▶ Work instructions
Please convert the stretch of lines from the one containing "Task: Zoom out on the map" through the one containing "Action: [x=21, y=539]" into a Markdown table with the columns Row and Line, skipping any blank lines and leaving the pictures out.

▶ Material for the task

* * * * *

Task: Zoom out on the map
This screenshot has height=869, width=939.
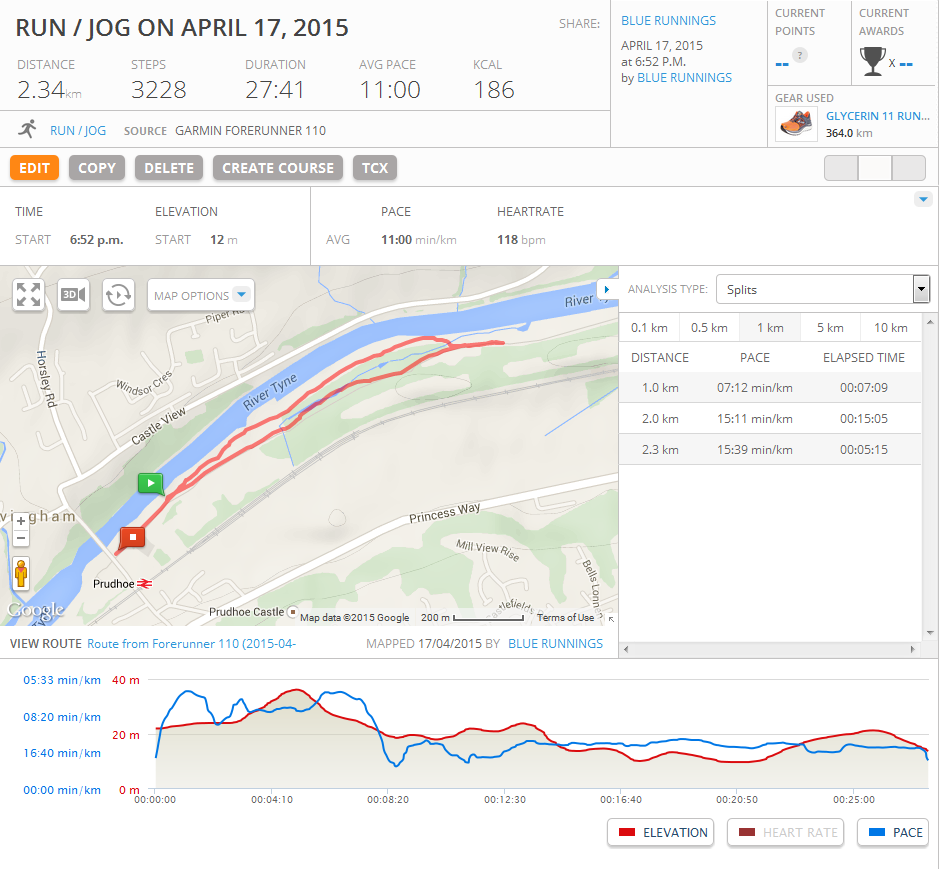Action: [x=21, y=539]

* * * * *

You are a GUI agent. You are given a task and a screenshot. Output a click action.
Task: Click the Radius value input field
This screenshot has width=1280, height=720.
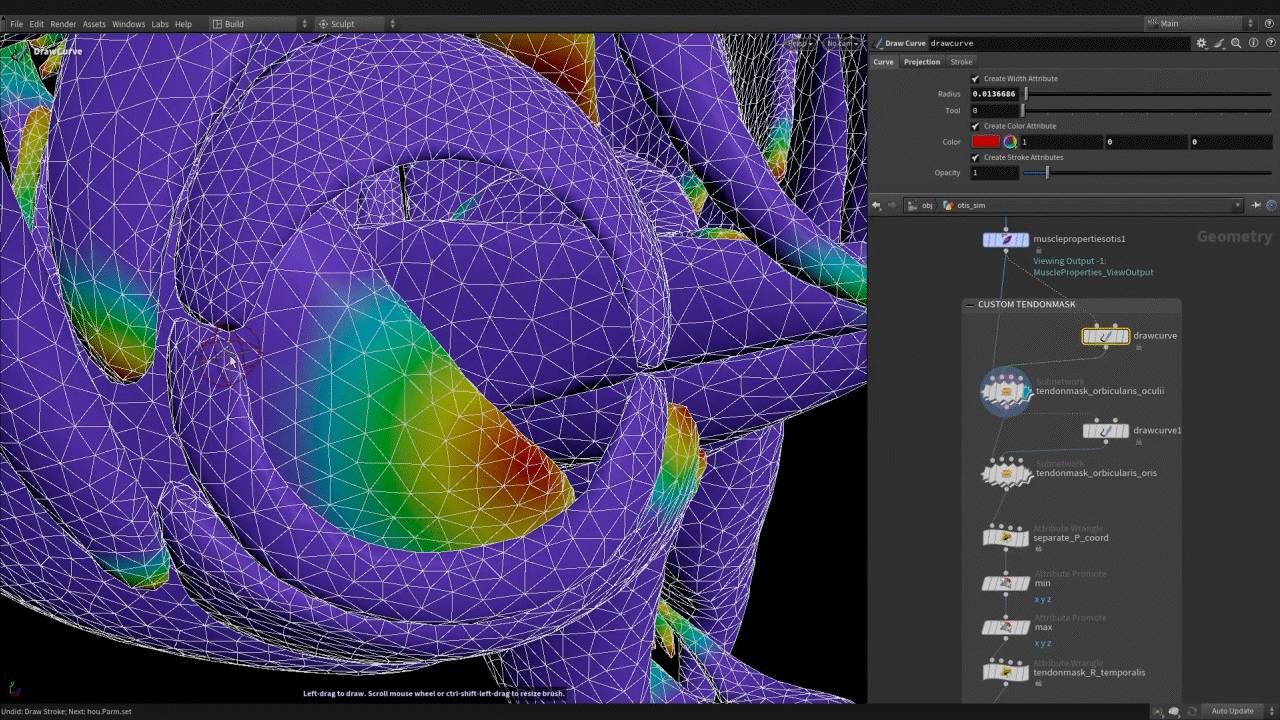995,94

* * * * *

▶ Output of the task
| Row | Line |
|---|---|
| 1 | Task: Zoom out on the map |
| 2 | This screenshot has height=869, width=939. |
| 3 | Action: [x=21, y=539] |